Return the whole listing unchanged. Drop the images.

▶ **THE RECORDS**
--------------------

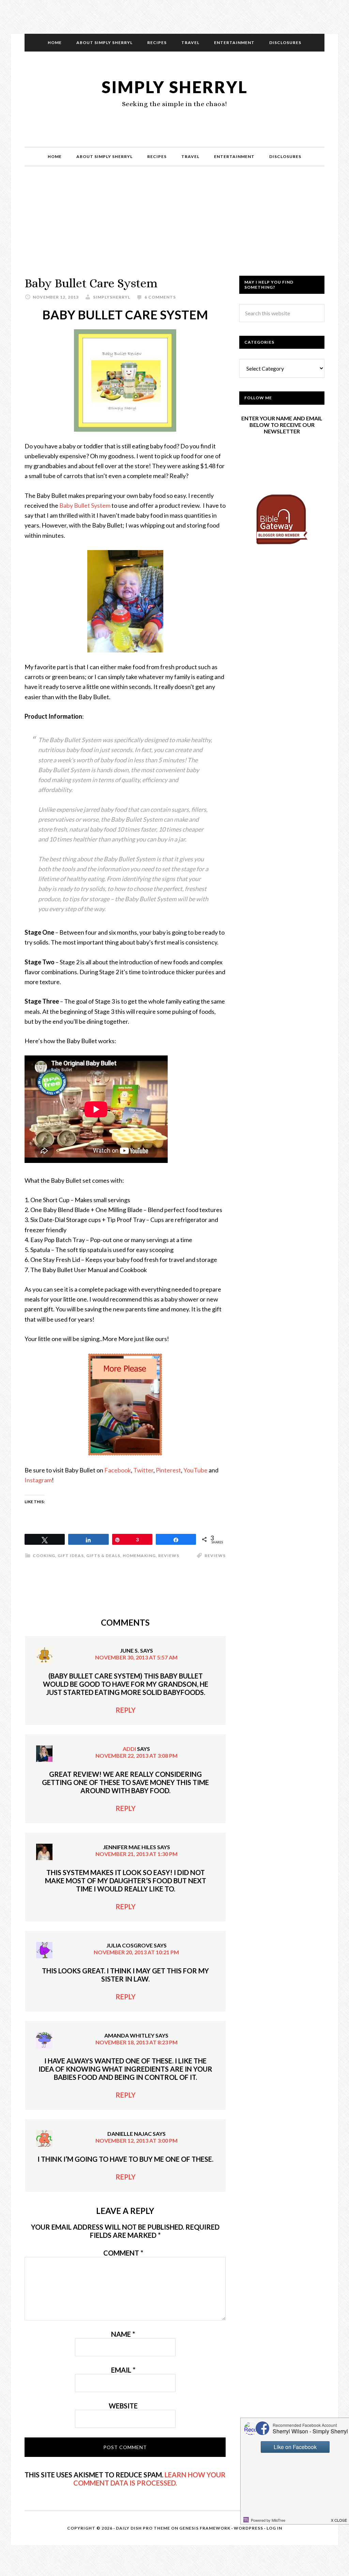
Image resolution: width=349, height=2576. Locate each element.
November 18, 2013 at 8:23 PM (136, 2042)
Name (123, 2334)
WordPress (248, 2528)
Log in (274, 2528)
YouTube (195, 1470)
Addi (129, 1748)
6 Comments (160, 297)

--------------------

▶ **ANSWER TO THIS PROBLEM**
Image resolution: width=349, height=2576. Locate each element.
November 18, 2013 at 8:23 PM (136, 2042)
Name (123, 2334)
WordPress (248, 2528)
Log in (274, 2528)
YouTube (195, 1470)
Addi (129, 1748)
6 Comments (160, 297)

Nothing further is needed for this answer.